LaHood Sees Road Bill in 2010, but Funding Questions Remain

By Sean McNally, Senior Reporter

This story appears in the Jan. 18 print edition of Transport Topics.

WASHINGTON — Transportation Secretary Ray LaHood said last week he expected the Obama administration and Congress would agree on a surface transportation bill that could be finalized before the end of the year.

And while LaHood said it was up to Congress to decide how to fund the bill, the chairman of the committee charged with writing the transport bill in the House — Rep. James Oberstar (D-Minn.) — blamed the Obama administration and the Senate for scuttling the bill so far.



Despite the tension, both Oberstar and LaHood called for a second round of stimulus spending to keep American contractors working and to prevent more job losses later this year.

“President Obama wants a ro-bust, comprehensive transportation bill that meets the needs of America. The problem is that bill costs between 400 and 500 billion dollars,” LaHood said Jan. 13 at the Transportation Research Board’s meeting here. “We want to work with Congress . . . to find the money to pay for it. We will get there; I believe we will get there this year.”

After his speech, LaHood told reporters that figuring out how to bridge the roughly $100 billion to $150 billion funding gap was “up to Congress.”

“Congress is going to write the bill, and we’re going to work with Congress,” he said.

Aides to LaHood also said last week that DOT was working to solve the problems that have stalled the bill (click here for related story).

In an interview with Transport Topics Jan. 11, Oberstar, one the primary authors of the bill, laid the blame squarely at the feet of the White House and the Senate.

“I think if the White House had said, ‘We’re onboard with some increase in the user fee plus some other funding mechanisms,’ and the Senate had gone along with that, we’d have had a bill signing already,” Oberstar said. The user fee he referred to is the tax on fuel.

Legislation authorizing transportation spending expired in September 2009, but Congress has passed a series of short-term extensions, so far carrying the program through late February.

The Obama administration in June asked for an 18-month delay in reauthorizing the surface transportation program; LaHood has repeatedly said the administration opposes raising fuel taxes to cover spending in a new bill.

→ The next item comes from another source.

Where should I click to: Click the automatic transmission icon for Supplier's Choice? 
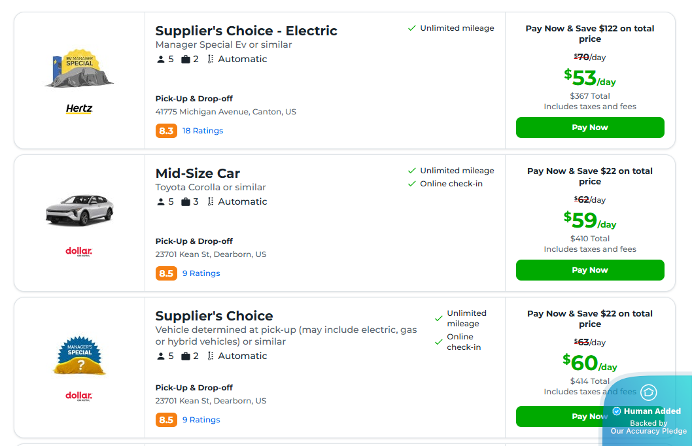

Oberstar told TT that he and other committee leaders have “laid out several options . . . [but] all those methods have some kind of problem.”

He specifically cited issues with a proposal to tax speculative oil trades and a per-barrel tax on imported oil.

When asked about getting a bill this year, Oberstar said he was a “realistic optimist.”

“The problem is not our bill, or the House calendar; it is getting the White House and the Senate on board with a funding mechanism,” he said, adding that pressure from highway user groups and from the business community could do that.

Oberstar said such groups as American Trucking Associations, the Chamber of Commerce and others support a fuel-tax increase. “They are certainly ahead of the White House and the Senate [in understanding] the urgency of moving a long-term investment.”

“The question is: Will the powers at the White House, whoever they are, starting with the president, loosen up now and recognize that we need a follow-on stimulus and we need a long-term investment program to create stability for the contractors?” he said.

In his TRB speech, LaHood said the administration favors a second stimulus bill featuring more investment in transportation infrastructure.

“The House passed a new jobs bill at the end of 2009 and we’re hoping the Senate will soon take up its own version,” he said. LaHood added that a second stimulus was “crucial because although the economy is starting to recover, the jobless rate is still far too high.”

Oberstar said the House pushed through a jobs bill with $27.5 billion in new highway spending to extend the stimulus and curb job losses later this year as earlier stimulus funds run out.

“If the stimulus isn’t extended, [construction companies] will have layoffs of up to 40% or more in nearly every one of those major companies,” he said, citing a report by the Associated General Contractors of America.

LaHood said a jobs bill should include “a robust investment in highways, transit, marine highways, aviation and rail.”

The House returned to session last week, but the Senate does not return until this week, and it was unclear when it might move a jobs bill or begin work on a long-term highway bill.

“Nothing has moved in the Senate because they got all wrapped around the axle with health care,” Oberstar lamented. “The filibuster and the delaying tactics in the Senate worked to slow down the health-care bill, but it slowed down the whole rest of the legislative agenda.”